Successivamente manteniamo invece un profilo atteso di recupero dello yen (142- 136-128 USD/JPY), in linea con la prospettiva di graduale arretramento dei rendimenti a lunga USA nel corso dell’anno prossimo, segnalando però che anche in questo caso i rischi per lo yen sono verso il basso principalmente in funzione della protratta divergenza BoJ-Fed.

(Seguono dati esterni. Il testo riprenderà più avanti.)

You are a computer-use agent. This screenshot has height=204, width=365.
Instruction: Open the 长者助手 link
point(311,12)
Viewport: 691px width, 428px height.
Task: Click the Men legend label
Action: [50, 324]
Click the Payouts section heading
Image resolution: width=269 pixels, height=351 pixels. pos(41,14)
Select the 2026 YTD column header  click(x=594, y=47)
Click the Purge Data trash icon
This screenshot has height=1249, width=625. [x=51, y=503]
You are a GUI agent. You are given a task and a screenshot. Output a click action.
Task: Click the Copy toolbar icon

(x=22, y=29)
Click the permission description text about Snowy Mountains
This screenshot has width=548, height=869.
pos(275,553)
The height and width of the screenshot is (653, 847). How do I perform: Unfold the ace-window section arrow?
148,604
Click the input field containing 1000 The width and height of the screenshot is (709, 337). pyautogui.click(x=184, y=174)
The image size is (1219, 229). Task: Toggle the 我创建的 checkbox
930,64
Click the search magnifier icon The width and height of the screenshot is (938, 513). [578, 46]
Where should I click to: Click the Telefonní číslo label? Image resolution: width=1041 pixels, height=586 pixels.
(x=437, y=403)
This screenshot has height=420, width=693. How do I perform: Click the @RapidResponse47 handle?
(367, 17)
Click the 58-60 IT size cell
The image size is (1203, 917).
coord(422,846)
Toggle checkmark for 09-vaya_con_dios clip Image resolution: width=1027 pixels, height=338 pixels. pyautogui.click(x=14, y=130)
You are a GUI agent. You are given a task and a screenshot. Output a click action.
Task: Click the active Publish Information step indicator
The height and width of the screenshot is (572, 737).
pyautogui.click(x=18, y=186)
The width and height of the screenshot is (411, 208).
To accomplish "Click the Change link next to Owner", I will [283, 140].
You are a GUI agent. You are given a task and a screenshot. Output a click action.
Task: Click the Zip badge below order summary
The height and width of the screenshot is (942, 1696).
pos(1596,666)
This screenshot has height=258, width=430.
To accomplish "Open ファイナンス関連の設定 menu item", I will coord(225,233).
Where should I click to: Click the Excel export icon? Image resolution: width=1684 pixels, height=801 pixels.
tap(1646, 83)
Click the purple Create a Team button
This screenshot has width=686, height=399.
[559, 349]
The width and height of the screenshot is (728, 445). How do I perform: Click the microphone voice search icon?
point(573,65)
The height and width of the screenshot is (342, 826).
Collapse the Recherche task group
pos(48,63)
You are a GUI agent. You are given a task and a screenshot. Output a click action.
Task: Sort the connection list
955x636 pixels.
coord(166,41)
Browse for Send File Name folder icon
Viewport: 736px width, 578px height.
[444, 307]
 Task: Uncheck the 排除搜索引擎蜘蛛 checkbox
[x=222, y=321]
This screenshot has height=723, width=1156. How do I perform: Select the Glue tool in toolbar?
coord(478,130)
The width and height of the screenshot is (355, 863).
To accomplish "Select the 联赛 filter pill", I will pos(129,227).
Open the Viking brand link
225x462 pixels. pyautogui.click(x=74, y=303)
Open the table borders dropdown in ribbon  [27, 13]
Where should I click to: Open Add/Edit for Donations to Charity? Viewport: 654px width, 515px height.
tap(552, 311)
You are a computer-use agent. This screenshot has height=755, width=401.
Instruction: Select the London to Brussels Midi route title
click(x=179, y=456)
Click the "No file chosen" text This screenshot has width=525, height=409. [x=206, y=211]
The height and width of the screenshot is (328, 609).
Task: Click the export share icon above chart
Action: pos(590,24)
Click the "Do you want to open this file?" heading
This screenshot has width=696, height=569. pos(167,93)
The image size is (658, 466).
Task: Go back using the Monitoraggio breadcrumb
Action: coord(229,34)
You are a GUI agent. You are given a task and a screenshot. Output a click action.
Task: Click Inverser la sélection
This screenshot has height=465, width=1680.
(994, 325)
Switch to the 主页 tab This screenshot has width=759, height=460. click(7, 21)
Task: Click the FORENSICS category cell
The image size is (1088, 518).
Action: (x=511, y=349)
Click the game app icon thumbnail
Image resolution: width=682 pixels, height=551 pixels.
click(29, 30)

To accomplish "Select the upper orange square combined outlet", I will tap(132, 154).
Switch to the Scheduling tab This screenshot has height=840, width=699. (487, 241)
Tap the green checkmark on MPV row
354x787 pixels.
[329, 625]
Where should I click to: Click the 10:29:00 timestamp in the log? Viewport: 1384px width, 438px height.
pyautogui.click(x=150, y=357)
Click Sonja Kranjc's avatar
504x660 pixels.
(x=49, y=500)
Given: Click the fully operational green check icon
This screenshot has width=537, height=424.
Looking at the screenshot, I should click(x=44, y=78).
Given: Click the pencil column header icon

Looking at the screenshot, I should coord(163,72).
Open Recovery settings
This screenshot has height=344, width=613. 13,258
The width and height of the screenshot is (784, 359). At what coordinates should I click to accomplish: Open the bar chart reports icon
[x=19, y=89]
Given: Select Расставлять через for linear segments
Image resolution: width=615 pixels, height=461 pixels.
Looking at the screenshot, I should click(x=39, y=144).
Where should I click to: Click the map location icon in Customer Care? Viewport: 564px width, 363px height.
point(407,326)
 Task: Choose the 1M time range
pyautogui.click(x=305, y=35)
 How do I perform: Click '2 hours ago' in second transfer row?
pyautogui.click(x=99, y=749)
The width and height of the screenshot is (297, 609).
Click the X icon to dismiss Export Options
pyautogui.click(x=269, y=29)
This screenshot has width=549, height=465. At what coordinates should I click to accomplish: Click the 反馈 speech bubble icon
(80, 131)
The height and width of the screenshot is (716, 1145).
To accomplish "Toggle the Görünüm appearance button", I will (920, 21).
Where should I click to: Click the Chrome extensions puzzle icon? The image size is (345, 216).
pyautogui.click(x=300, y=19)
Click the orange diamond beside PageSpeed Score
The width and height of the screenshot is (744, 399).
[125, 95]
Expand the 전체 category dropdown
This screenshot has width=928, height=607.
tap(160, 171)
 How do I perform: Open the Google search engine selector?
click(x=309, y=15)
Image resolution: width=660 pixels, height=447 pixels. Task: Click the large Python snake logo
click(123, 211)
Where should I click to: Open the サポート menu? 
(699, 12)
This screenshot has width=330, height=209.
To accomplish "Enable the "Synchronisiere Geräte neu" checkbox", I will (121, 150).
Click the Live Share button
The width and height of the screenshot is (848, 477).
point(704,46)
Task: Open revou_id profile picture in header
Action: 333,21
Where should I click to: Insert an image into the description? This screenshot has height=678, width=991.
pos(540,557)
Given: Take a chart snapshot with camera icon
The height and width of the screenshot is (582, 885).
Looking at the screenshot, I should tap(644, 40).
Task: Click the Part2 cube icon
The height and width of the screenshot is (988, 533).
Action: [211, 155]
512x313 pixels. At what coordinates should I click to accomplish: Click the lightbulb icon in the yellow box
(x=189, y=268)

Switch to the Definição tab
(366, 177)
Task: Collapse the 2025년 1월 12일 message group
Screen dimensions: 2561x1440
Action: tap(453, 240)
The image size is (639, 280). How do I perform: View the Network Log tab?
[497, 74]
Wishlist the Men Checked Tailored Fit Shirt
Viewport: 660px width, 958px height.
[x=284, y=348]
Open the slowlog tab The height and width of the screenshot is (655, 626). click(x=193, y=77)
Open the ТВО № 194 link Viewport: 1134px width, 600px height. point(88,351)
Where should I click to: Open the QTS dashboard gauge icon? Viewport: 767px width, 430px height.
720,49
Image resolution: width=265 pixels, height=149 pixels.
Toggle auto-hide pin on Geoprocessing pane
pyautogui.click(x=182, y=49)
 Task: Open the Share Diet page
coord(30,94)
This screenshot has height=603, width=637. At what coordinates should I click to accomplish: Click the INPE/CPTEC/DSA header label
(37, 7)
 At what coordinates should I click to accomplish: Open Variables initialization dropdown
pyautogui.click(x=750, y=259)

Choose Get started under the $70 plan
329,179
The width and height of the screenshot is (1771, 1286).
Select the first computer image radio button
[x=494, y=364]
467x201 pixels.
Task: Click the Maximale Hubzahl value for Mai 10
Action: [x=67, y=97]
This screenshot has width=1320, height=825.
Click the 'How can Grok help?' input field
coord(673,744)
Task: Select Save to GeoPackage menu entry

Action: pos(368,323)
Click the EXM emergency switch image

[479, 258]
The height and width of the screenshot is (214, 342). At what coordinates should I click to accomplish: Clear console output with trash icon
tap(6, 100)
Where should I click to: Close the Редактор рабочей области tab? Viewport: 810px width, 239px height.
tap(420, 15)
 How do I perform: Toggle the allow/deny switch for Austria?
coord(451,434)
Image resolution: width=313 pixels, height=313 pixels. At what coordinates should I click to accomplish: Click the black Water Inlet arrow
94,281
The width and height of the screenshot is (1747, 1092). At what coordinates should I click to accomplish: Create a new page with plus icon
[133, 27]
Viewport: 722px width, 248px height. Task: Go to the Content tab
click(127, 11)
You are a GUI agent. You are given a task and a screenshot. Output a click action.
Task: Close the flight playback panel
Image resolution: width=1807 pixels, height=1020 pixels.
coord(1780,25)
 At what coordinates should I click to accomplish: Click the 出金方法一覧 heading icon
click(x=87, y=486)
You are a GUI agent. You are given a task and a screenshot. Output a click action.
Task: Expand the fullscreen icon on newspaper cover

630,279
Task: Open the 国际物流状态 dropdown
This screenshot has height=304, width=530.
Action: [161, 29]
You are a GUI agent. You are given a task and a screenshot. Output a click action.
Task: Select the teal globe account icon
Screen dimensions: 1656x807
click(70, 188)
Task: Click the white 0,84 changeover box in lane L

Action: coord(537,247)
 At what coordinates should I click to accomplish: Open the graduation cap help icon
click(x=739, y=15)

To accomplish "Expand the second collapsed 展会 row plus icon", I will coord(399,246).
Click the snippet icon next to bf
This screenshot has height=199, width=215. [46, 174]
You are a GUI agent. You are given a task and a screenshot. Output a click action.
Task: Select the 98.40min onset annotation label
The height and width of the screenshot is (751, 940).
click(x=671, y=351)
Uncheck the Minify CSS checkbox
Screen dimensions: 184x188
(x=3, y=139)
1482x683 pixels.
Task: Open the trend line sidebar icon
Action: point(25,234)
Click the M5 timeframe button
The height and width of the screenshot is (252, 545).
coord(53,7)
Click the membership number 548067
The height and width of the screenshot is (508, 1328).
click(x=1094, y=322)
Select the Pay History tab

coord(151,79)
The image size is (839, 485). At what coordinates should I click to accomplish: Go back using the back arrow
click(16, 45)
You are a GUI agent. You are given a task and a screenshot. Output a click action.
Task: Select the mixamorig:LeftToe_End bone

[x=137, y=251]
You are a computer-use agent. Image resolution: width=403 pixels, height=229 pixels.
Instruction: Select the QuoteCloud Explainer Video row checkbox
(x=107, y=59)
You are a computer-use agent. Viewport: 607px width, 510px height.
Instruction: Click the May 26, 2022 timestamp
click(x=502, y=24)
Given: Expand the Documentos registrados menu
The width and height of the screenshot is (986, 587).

CHFIl franco svizzero si è visibilmente deprezzato questa mattina da 0,94 a 0,96 EUR/CHF sull’esito della riunione della SNB, che ha alzato i tassi come da attese da -0,25% a 0,50%.
Anche la SNB sta contrastando con rialzi dei tassi decisi l’ampia salita dell’inflazione domestica e altri rialzi seguiranno alle prossime riunioni.
Ha infatti rivisto di nuovo al rialzo le previsioni di inflazione a 3,0-2,4-1,7% nel 2022-23-24 dalle precedenti (di giugno) a 2,8-1,9-1,6%.
Contestualmente, ha rivisto verso il basso a 2,0% da 2,5% la previsione di crescita per quest’anno, segnalando l’elevata incertezza e i rischi verso il basso che gravano sullo scenario domestico.
Il deterioramento del quadro domestico di crescita e inflazione, unitamente al fatto che il rialzo di 75 pb fosse già scontato dal mercato, hanno provocato la reazione ribassista del franco.
Nel breve però, complici soprattutto i rischi che gravano sull’area euro per via degli effetti del conflitto russo-ucraino, il franco potrebbe rafforzarsi ancora rispetto all’euro.
Successivamente invece, nel corso dell’anno prossimo, dovrebbe tornare a indebolirsi, in misura comunque contenuta, in quanto la SNB dovrebbe mantenere un sentiero di rialzi dei tassi analogo a quello della BCE, per prevenire un eccesivo apprezzamento della valuta elvetica (già sotto ampie pressioni rialziste da safe haven), favorendo una correlazione positiva tra EUR/CHF ed EUR/USD.
Il profilo atteso del cambio è dunque 0,95-0,93-1,00-1,02 EUR/CHF a 1m-3m-6m-12m.

 

PREVISIONI:

AREA EURO – Oggi l’indice di fiducia dei consumatori della Commissione Europea è atteso tornare a flettere a settembre dopo il parziale recupero visto ad agosto, stimiamo a -25,6 da -24,9.

FRANCIA – Prevediamo il terzo calo consecutivo dell’indice INSEE di fiducia manifatturiera a 102 da un precedente 104, solo moderatamente al di sopra della media di lungo periodo, penalizzato dall’aumento dei costi energetici e da aspettative più deboli sulla domanda.